_PROVIDED TEXT:_

This study has some limitations that need to be considered. First, the incidence rates of neovascular AMD were based on the BMES and there was no allowance for national variability; however, this study is considered representative of the portion of the Australian population that is affected by neovascular AMD (i.e. the Caucasian population), and applies to the older population of Australia in this study [31]. Secondly, there is a lack of patient-level data to estimate results for as-needed dosing. Nevertheless, since the VA profile found in the CATT study after treatment was consistent across both groups (monthly and as-needed ranibizumab) [4], it was considered appropriate to also use the MARINA[5] and ANCHOR[3] profiles for as-needed dosing. Thirdly, there is limited evidence for the distribution of lesion types in patients in Australia. Since lesion type has an impact on avoidable blindness, according to the sensitivity analysis, it is important to know which types of lesions occur in the real world and how they respond to ranibizumab. Fourthly, the results might not be generalizable when the frequency of treatment is reduced below that used in the CATT study, or when monitoring of disease activity is limited to less than the monthly monitoring used in the CATT study. Also, further work is needed to understand the impact of ‘treat-and-extend’ regimens, as used in some countries, on the prevention of blindness.
To conclude, the results of this study suggest that, in Australia, ranibizumab given for neovascular AMD would reduce the number of cases of legal blindness over a 2-year period by 68% and 72%, and the number of cases of visual impairment by 28% and 37%, with as-needed and monthly treatment, respectively. These results are consistent with the known clinical benefits of anti-VEGF therapy for neovascular AMD, and extend the positive impacts of this treatment to the Australian population. In the future, neovascular AMD may no longer be the leading cause of blindness in older adults in Australia.

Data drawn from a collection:
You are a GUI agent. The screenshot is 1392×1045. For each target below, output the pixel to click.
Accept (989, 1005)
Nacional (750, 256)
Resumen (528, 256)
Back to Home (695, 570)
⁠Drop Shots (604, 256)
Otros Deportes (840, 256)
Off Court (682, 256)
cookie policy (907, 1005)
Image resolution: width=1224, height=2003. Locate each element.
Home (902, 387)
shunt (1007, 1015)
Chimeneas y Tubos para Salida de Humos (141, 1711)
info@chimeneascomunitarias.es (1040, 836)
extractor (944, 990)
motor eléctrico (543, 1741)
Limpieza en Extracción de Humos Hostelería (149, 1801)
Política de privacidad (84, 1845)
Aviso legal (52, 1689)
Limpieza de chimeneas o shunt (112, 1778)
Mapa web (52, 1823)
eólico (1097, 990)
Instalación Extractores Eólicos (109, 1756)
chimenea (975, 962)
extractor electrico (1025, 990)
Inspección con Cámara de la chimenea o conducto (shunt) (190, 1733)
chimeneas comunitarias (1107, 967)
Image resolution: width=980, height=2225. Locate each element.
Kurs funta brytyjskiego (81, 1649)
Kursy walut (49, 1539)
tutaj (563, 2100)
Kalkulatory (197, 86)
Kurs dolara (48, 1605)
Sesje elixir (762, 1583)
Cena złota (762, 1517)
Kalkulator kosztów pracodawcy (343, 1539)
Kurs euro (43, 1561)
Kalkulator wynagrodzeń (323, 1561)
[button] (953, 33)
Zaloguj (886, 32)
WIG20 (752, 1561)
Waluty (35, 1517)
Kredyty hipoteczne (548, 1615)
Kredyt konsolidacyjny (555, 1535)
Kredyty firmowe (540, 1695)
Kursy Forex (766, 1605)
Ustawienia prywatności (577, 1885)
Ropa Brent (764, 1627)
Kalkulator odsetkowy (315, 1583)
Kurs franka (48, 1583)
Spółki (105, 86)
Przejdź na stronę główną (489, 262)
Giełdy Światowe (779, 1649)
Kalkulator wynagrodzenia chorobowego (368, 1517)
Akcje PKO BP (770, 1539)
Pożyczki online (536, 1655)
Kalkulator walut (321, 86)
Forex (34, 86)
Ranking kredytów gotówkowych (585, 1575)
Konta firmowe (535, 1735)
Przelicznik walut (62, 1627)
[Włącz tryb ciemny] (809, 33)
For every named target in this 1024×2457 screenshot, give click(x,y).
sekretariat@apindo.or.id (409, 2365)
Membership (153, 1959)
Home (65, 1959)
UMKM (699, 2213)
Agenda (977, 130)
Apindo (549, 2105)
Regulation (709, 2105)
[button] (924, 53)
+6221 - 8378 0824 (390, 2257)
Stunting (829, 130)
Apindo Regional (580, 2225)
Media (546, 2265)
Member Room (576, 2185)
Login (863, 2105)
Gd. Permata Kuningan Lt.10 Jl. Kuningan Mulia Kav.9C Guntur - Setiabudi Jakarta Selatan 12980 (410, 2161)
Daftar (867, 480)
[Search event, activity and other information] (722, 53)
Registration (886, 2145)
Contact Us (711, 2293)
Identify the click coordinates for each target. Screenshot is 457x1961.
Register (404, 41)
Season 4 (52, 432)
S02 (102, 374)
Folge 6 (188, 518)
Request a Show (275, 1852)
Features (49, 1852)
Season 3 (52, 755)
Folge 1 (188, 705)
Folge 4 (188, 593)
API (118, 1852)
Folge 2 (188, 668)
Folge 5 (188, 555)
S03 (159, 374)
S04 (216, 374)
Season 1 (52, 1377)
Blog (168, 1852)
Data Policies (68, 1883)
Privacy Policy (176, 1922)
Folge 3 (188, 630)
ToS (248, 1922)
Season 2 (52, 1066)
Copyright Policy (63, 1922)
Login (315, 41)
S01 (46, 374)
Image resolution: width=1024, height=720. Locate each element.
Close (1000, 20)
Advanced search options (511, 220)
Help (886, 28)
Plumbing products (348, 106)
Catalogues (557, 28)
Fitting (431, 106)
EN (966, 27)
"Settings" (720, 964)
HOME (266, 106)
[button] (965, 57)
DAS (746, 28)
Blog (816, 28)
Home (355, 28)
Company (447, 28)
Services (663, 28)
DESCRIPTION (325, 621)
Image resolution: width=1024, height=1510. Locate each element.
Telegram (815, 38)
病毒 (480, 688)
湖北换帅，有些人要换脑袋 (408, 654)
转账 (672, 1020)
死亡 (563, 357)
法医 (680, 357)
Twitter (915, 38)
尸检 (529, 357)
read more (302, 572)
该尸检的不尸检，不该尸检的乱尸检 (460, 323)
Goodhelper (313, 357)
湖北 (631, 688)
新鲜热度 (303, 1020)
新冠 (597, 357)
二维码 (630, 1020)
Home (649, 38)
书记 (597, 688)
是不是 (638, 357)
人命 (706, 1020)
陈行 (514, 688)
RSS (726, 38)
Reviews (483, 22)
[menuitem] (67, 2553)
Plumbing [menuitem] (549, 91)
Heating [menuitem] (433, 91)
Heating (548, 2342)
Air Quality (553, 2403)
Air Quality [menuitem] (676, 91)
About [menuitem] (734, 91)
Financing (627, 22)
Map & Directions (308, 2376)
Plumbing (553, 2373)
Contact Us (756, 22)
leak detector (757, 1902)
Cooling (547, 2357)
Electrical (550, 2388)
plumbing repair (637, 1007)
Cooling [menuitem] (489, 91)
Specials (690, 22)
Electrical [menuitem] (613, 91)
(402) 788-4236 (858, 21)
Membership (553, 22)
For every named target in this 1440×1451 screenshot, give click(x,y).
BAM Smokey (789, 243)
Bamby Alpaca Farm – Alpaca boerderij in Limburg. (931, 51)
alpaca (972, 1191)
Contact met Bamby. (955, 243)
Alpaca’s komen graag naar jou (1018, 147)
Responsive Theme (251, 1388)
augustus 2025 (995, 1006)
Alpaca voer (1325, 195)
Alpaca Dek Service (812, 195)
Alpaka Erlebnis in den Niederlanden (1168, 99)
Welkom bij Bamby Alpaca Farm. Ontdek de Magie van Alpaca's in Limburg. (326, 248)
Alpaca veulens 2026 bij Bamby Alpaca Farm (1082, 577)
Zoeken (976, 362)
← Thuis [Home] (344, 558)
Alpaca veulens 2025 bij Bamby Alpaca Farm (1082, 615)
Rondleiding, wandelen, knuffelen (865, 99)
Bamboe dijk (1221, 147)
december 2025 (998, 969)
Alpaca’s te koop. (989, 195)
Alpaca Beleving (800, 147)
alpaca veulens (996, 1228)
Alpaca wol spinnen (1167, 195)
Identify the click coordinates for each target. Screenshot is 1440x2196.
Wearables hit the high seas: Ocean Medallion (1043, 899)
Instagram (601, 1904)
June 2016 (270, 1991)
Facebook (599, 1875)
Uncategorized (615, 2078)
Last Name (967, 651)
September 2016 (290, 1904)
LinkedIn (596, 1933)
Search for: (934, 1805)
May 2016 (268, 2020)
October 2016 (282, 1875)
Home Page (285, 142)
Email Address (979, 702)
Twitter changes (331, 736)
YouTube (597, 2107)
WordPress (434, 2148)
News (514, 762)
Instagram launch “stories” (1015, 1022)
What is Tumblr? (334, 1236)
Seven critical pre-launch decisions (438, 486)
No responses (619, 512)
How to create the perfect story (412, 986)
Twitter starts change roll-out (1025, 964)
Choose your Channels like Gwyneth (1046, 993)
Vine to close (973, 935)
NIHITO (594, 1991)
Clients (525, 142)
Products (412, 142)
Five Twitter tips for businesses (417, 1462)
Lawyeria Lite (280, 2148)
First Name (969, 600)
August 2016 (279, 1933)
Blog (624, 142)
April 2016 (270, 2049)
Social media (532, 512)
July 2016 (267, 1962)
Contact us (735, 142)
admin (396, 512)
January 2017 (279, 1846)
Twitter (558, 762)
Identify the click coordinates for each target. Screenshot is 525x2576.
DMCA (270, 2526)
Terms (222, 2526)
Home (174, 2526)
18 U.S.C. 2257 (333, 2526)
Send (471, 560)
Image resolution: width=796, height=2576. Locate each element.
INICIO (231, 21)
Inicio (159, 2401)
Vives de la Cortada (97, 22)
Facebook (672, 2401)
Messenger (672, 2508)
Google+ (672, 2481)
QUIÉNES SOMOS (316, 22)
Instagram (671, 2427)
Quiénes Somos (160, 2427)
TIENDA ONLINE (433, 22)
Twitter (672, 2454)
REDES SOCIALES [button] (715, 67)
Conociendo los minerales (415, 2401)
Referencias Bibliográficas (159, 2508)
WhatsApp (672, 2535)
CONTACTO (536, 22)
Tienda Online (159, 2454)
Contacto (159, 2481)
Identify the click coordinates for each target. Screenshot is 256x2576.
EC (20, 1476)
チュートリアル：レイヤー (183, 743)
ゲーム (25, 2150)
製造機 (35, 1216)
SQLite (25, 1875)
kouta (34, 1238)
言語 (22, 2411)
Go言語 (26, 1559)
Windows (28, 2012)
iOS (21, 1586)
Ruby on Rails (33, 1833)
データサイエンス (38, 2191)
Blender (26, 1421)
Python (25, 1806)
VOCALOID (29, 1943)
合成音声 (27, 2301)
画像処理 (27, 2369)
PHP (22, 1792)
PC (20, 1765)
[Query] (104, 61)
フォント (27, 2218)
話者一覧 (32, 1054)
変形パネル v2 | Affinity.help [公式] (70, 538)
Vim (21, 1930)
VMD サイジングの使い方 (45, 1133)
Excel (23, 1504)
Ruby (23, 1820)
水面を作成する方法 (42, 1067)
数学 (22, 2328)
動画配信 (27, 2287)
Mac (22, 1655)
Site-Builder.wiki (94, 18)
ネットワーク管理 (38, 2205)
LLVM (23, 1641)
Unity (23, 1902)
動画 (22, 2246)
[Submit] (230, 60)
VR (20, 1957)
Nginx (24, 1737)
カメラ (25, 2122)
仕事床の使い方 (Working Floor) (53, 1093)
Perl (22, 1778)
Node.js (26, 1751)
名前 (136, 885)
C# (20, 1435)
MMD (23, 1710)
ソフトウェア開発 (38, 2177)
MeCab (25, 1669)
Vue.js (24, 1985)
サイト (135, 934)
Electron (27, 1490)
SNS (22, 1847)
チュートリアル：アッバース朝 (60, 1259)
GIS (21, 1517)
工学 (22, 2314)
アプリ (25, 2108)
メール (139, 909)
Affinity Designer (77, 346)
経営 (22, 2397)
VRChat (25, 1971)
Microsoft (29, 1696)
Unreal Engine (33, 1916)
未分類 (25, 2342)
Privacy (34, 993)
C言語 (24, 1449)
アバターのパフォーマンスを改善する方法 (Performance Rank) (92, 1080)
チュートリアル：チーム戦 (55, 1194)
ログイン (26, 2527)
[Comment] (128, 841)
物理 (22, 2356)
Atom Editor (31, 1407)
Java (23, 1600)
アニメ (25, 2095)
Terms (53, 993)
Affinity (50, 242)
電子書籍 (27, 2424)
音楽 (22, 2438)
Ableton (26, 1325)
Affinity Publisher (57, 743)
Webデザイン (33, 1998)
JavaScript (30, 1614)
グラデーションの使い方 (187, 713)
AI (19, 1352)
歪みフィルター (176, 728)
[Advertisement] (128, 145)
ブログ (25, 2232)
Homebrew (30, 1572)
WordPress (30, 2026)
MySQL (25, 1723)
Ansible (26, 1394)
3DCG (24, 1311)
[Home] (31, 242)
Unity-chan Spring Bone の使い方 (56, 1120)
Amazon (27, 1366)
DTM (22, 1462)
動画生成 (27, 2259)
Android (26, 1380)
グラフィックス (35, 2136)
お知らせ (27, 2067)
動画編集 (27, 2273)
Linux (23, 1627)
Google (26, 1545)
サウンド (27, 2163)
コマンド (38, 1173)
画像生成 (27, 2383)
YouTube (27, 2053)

_REQUIRED TASKS:_
a) Reproduce the passage on ranibizumab for neovascular AMD from "To conclude, the" up to and including "adults in Australia.".
b) According to the passage on ranibizumab for neovascular AMD, by what percentage would monthly treatment reduce cases of legal blindness over a 2-year period?
c) Resume the passage on ranibizumab for neovascular AMD after its final sentence.
None of this material is required.

_NUMBERED RESPONSES:_
a)
To conclude, the results of this study suggest that, in Australia, ranibizumab given for neovascular AMD would reduce the number of cases of legal blindness over a 2-year period by 68% and 72%, and the number of cases of visual impairment by 28% and 37%, with as-needed and monthly treatment, respectively. These results are consistent with the known clinical benefits of anti-VEGF therapy for neovascular AMD, and extend the positive impacts of this treatment to the Australian population. In the future, neovascular AMD may no longer be the leading cause of blindness in older adults in Australia.

b) 72%

c)
Acknowledgments
The authors would like to thank Jennifer Duryea of Outcomes Insights, Inc. for her work on the simulation model and technical report. In addition, Rowena Hughes and Polly Field from Oxford PharmaGenesis Ltd, Oxford, UK, provided editorial assistance in collating and addressing author comments.
Funding Statement
This study was funded by Novartis AG and Genentech, Inc. Novartis AG and Genentech, Inc. participated in the design and conduct of the study, in the distribution of the raw data to Outcomes Insights, in the analysis and interpretation of the data and in the preparation of the manuscript. Novartis AG and Genentech, Inc. reviewed the manuscript before submission. Third-party medical writing assistance, but not editorial content sufficient to meet International Committee of Medical Journal Editors (ICMJE) authorship criteria, was funded by Novartis AG.